This is a crisis like no other, and is dubbed as one worse than the Global Financial Crisis in 2007-2008 by the International Monetary Fund (IMF). A report for IMF revealed that growth in Asia is expected to stall at 0% in 2020 for the first time in 60 years.
While there is huge uncertainty about 2020 growth prospects, and even more so about the 2021 outlook, the impact of the COVID-19 on the region will be severe and unprecedented. According to the study, downward revisions are substantial, ranging from 3.5 percentage points in the case of Korea—which appears to have managed to slow the spread of the coronavirus while minimising prolonged production shutdowns—to over nine percentage points in the case of Australia, Thailand and New Zealand—all hit by the global tourism slowdown, and in the case of Australia by lower commodity prices.
Within the region, Pacific Island countries are among the most vulnerable given the limited fiscal space, as well as comparatively underdeveloped health infrastructure, IMF said.
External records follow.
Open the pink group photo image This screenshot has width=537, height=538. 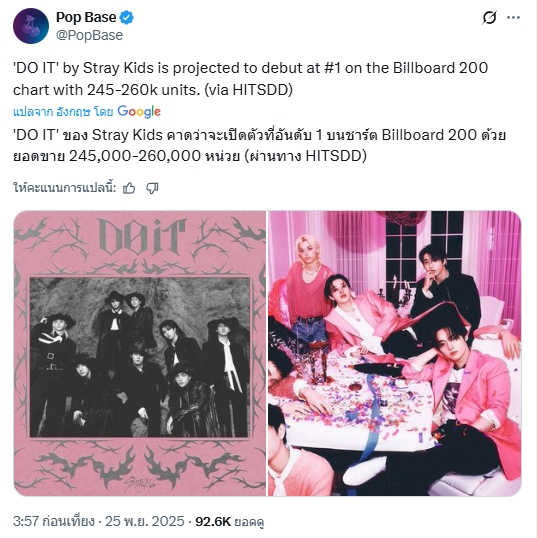tap(395, 353)
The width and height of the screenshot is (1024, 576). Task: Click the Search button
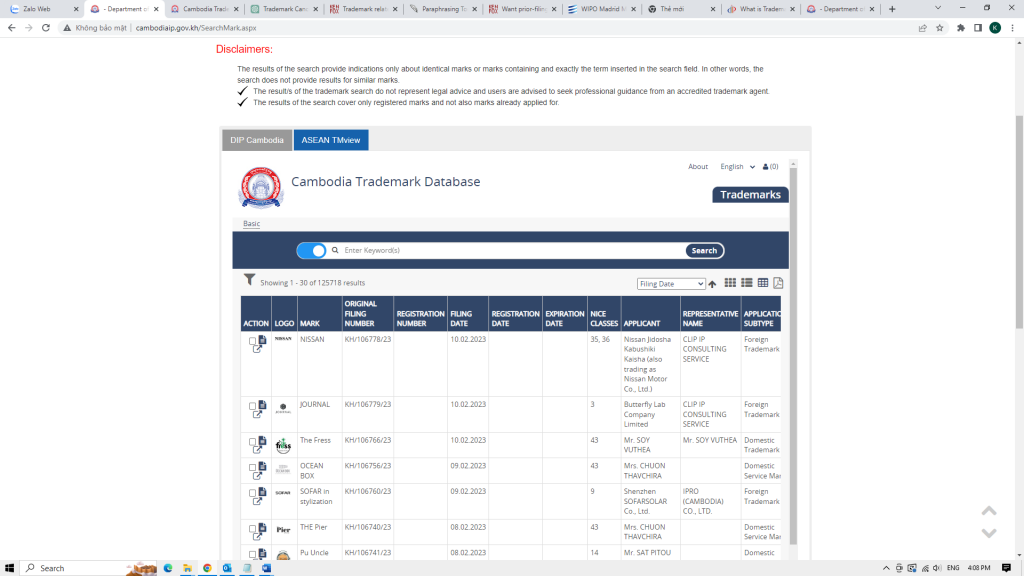[x=704, y=250]
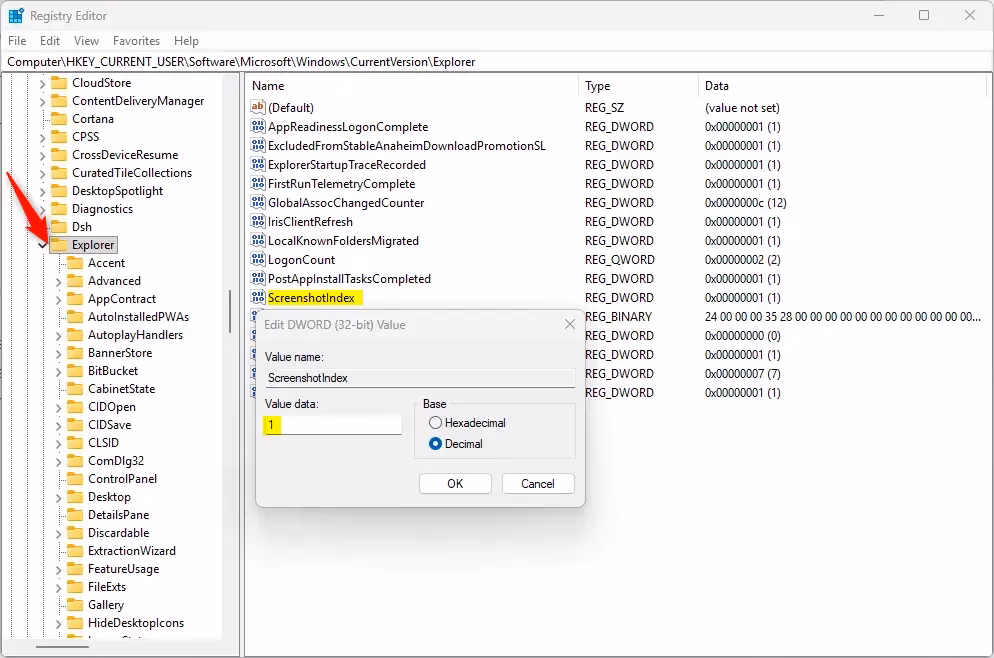Expand the AppContract subkey
The image size is (994, 658).
[x=59, y=299]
In addition to the impact from domestic containment measures and social distancing, two key factors are shaping the outlook for Asia. These include:
The Global slowdown: The global economy is expected to contract in 2020 by 3%—the worst recession since the Great Depression. This is a synchronised contraction, a sudden global shutdown. Asia’s key trading partners are expected to contract sharply, including the United States by 6.0% and Europe by 6.6%.
China slowdown: China’s growth is projected to decline from 6.1% in 2019 to 1.2% in 2020. This sharply contrasts with China’s growth performance during the Global Financial Crisis, which was little changed at 9.4% in 2009 thanks to the important fiscal stimulus of about 8% of GDP.
"We cannot expect that magnitude of stimulus this time, and China will not help Asia’s growth as it did in 2009," the report said.
Prospects for 2021, while highly uncertain, are for strong growth, according to IMF. If containment measures work, and with substantial policy stimulus to reduce “scarring,” growth in Asia is expected to rebound strongly—more so than during the Global Financial Crisis. But there is no room for complacency, as the region is experiencing different stages of the pandemic.
China’s economy is beginning to get back to work, other economies are imposing tighter lockdowns, and some are experiencing a second wave of virus infections. Much depends on the spread of the virus and on how policies respond in a comprehensive and coordinated manner.
- The first priority is to support and protect the health sector to contain the virus and introduce measures that slow contagion. If there is not enough space within countries’ budgets, they will need to re-prioritise other spending.
- Containment measures are severely affecting economies. Targeted support to hardest-hit households and firms is needed. This is a real economic shock—unlike the Global Financial Crisis—and requires protecting people, jobs, and industries directly, not just through financial institutions.
"The pandemic is also affecting financial markets and how they function. Monetary policy should be used wisely to provide ample liquidity, ease financial stress of industries and small and medium-sized enterprises, and, if necessary, relax macroprudential regulations temporarily. In addition, external pressures need to be contained. Where needed, bilateral and multilateral swap lines and financial support from the multilateral institutions should be sought. In the absence of swap lines, foreign-exchange market interventions and capital controls may be the alternatives," the report added, saying:
Targeted support, combined with domestic demand stimulus in a recovery, will help to reduce scarring, but it needs to reach people and smaller firms.
According to IMF, Asian economies have taken several initiatives in this direction with direct support for health sectors, direct fiscal stimulus packages—which in some advanced Asian economies are substantially bigger than the response during the Global Financial Crisis. And many economies have put in place measures aimed at helping small and medium-sized enterprises.
Central banks across the region have moved to provide ample liquidity, cut interest rates and some have used quantitative easing. But additional actions may be needed for emerging-market Asian economies that have limited space for increased spending in their budgets. If the situation deteriorates, many emerging economies may to be forced to adopt a “whatever it takes” approach, despite their budget constraints and non-internationalised currencies. In many cases, they will face policy trade-offs.